Your task: Your task is to copy every line of the entries that contains "click".

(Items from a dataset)

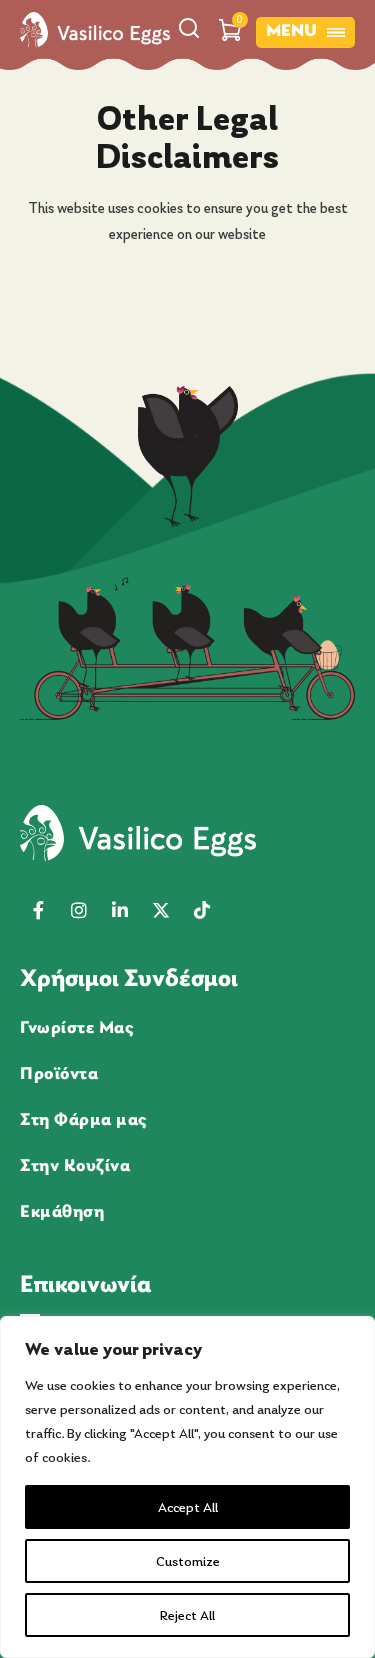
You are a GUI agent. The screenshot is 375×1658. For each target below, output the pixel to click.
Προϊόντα (59, 1073)
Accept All (188, 1507)
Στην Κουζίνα (75, 1165)
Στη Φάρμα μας (84, 1119)
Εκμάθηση (62, 1211)
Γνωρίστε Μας (77, 1027)
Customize (188, 1561)
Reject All (187, 1615)
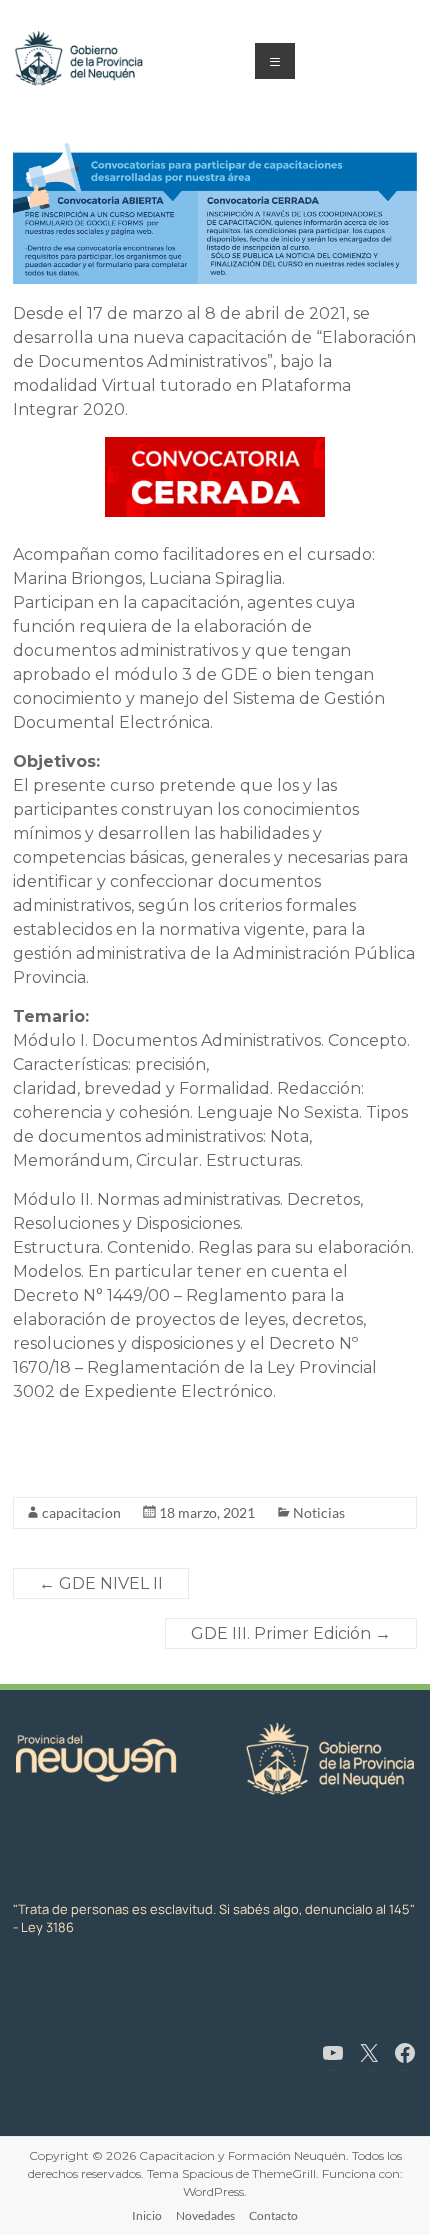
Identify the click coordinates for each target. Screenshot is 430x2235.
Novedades (205, 2215)
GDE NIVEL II (101, 1583)
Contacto (273, 2215)
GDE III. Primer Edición (291, 1633)
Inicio (147, 2215)
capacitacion (81, 1512)
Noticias (319, 1512)
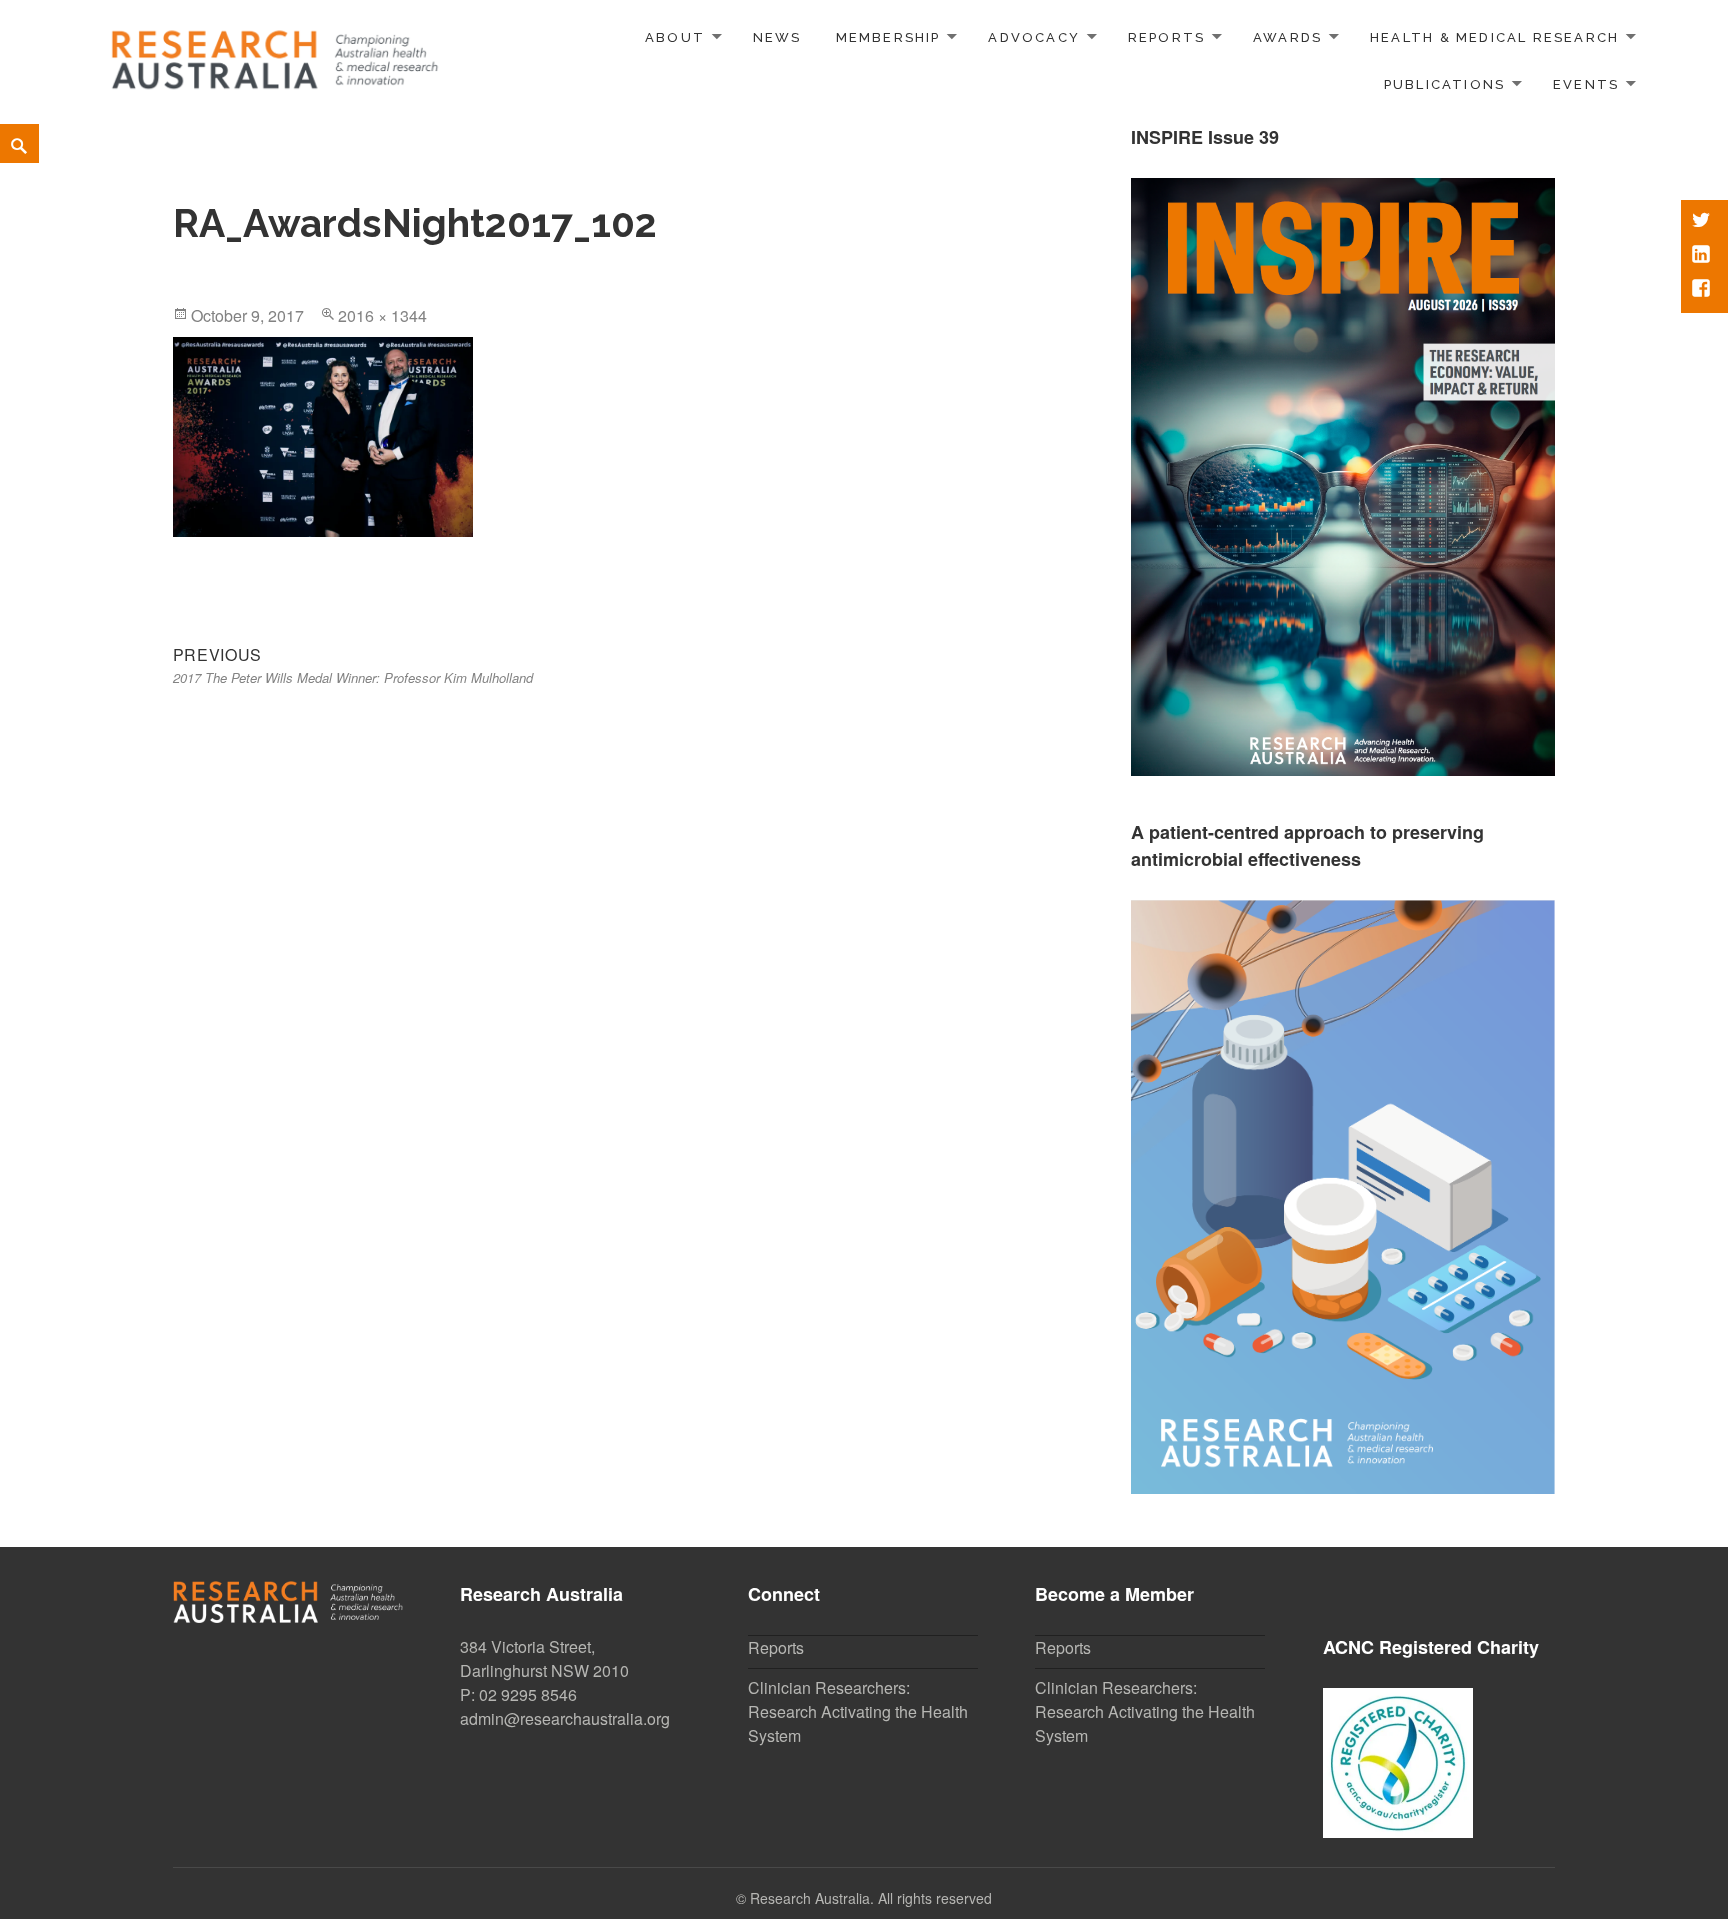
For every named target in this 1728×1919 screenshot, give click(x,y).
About (675, 37)
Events (1586, 84)
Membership (888, 37)
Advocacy (1034, 37)
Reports (1166, 37)
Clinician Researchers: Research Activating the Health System (858, 1711)
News (777, 37)
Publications (1445, 84)
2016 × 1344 (382, 315)
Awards (1287, 37)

Answer area:
You are a GUI agent. The screenshot is 375×1658. For each target below, output the pixel to click.
Identify the click coordinates for each target. Screenshot is 430x2235.
For every named target in this 1728×1919 screenshot, give click(x,y).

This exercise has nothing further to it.